> _PROBLEM_
Set down, word for word, each line from the top of the data through the line that has "Task: Click the file manager icon in taskbar"; omit every picture.

[Screenshot grounding data]
----------
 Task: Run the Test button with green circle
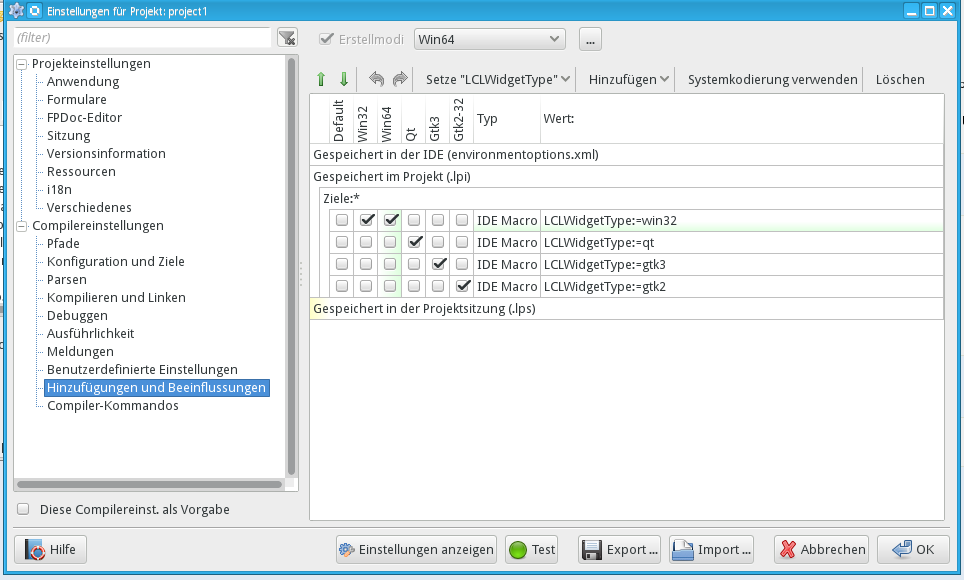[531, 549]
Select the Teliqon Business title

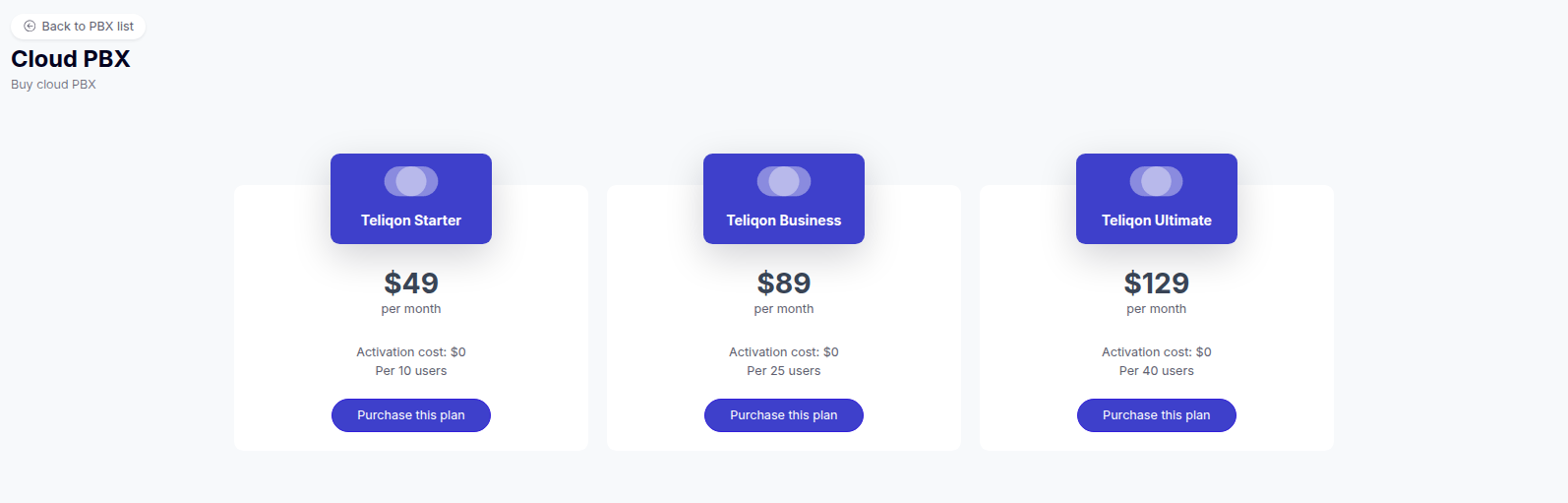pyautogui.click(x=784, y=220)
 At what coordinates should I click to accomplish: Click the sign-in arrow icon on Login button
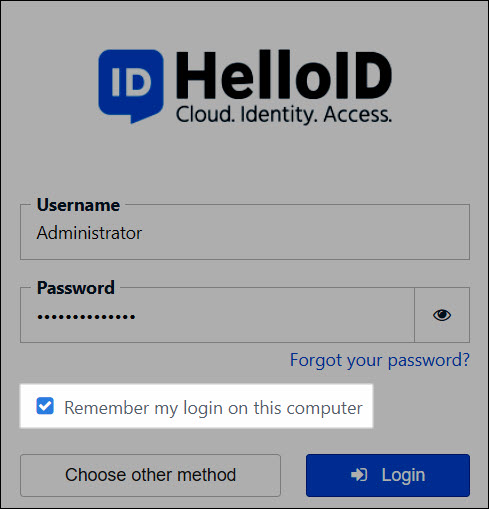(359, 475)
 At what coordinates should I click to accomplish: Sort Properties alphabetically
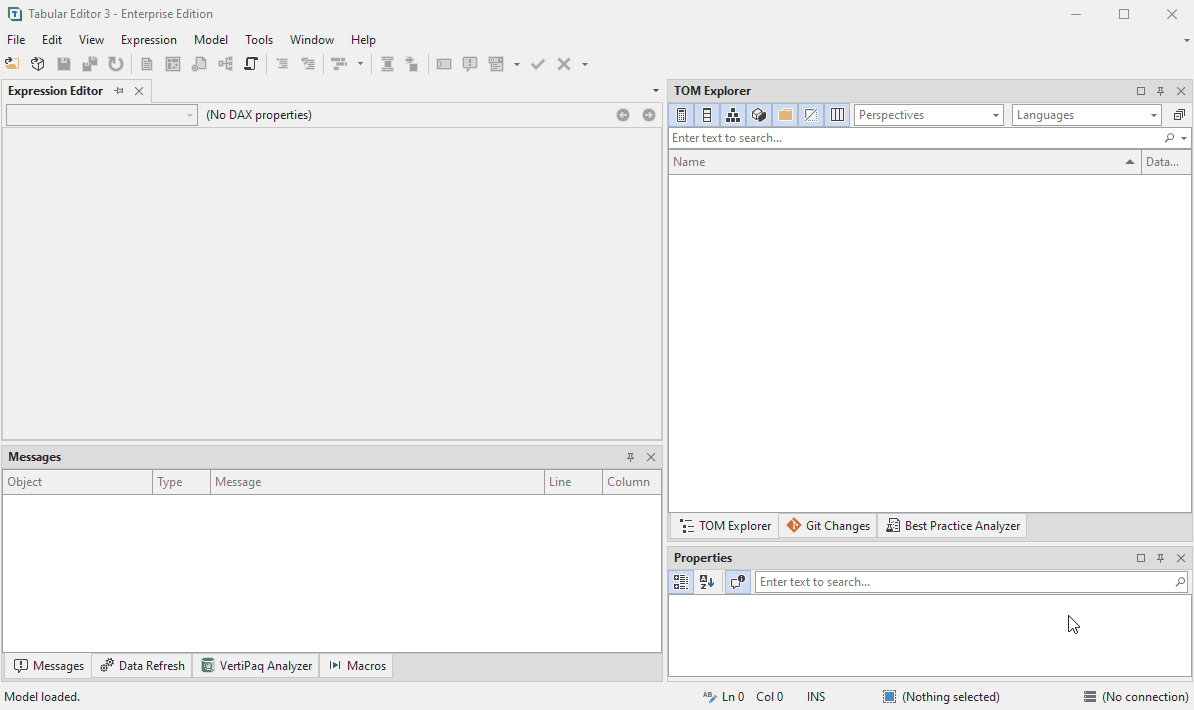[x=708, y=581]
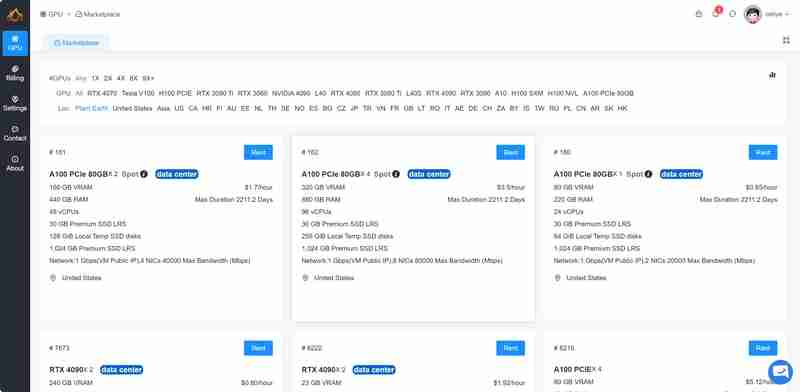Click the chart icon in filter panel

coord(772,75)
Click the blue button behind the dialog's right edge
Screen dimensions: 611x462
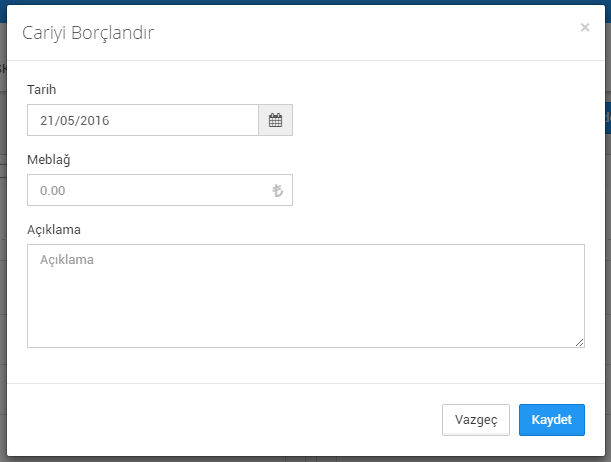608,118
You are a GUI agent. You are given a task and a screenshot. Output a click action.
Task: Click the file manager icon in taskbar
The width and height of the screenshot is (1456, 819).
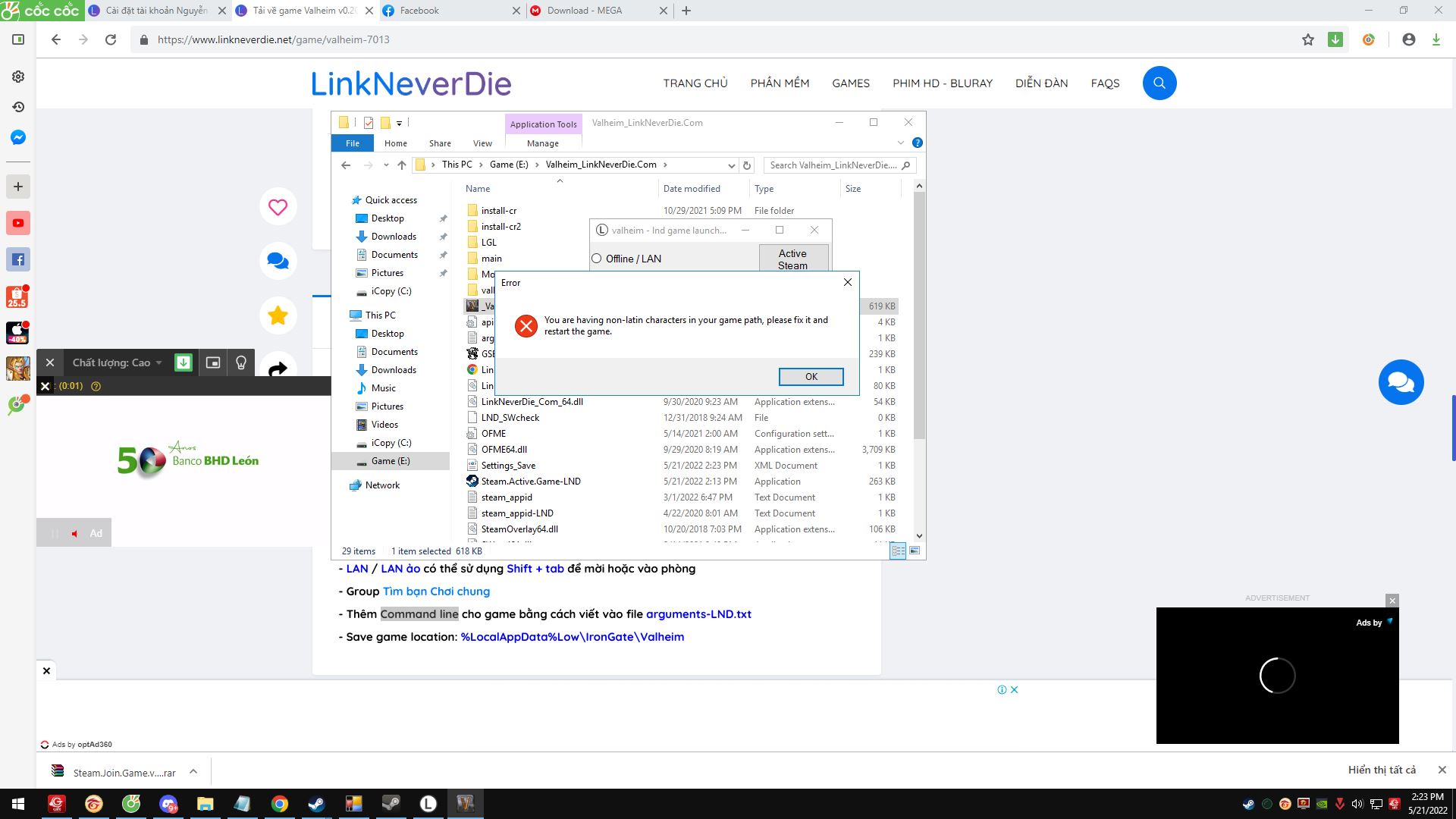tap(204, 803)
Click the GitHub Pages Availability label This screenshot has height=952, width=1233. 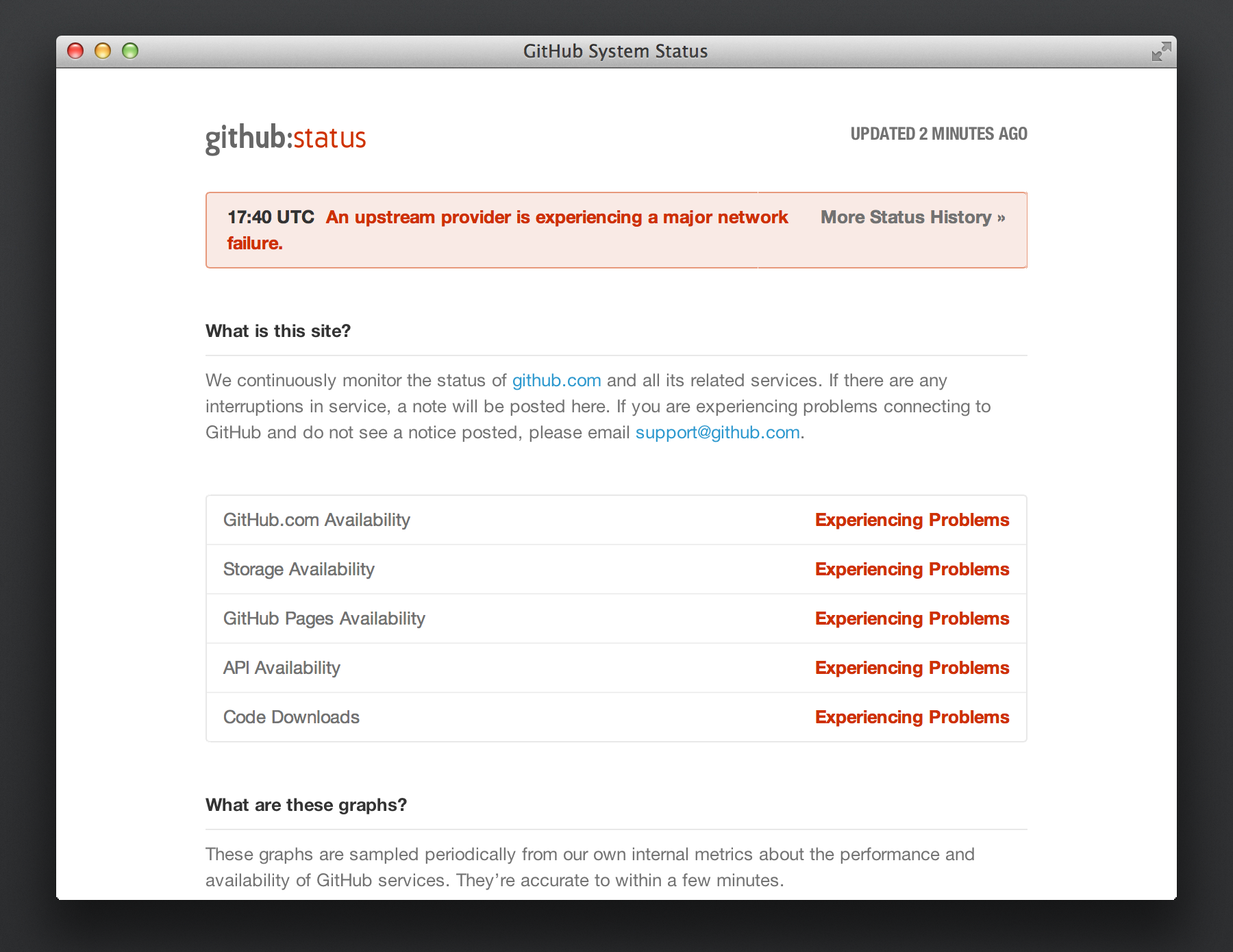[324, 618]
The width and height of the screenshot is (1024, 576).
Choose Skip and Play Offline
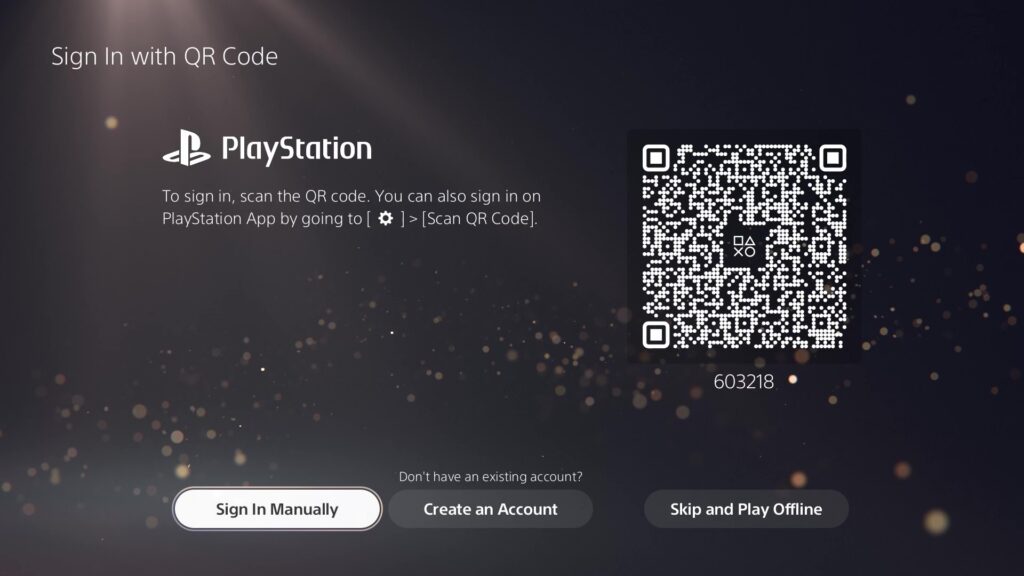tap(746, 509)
----------
> _TASK RESULT_
 Task: Run the Test button with green circle
[531, 549]
Select the Teliqon Business title

pyautogui.click(x=784, y=220)
 At what coordinates should I click to accomplish: Click the sign-in arrow icon on Login button
(359, 475)
 At what coordinates should I click to accomplish: Sort Properties alphabetically
[x=708, y=581]
Click the chart icon in filter panel

coord(772,75)
Click the blue button behind the dialog's right edge
Screen dimensions: 611x462
608,118
You are a GUI agent. You are given a task and a screenshot. Output a click action.
Task: Click the file manager icon in taskbar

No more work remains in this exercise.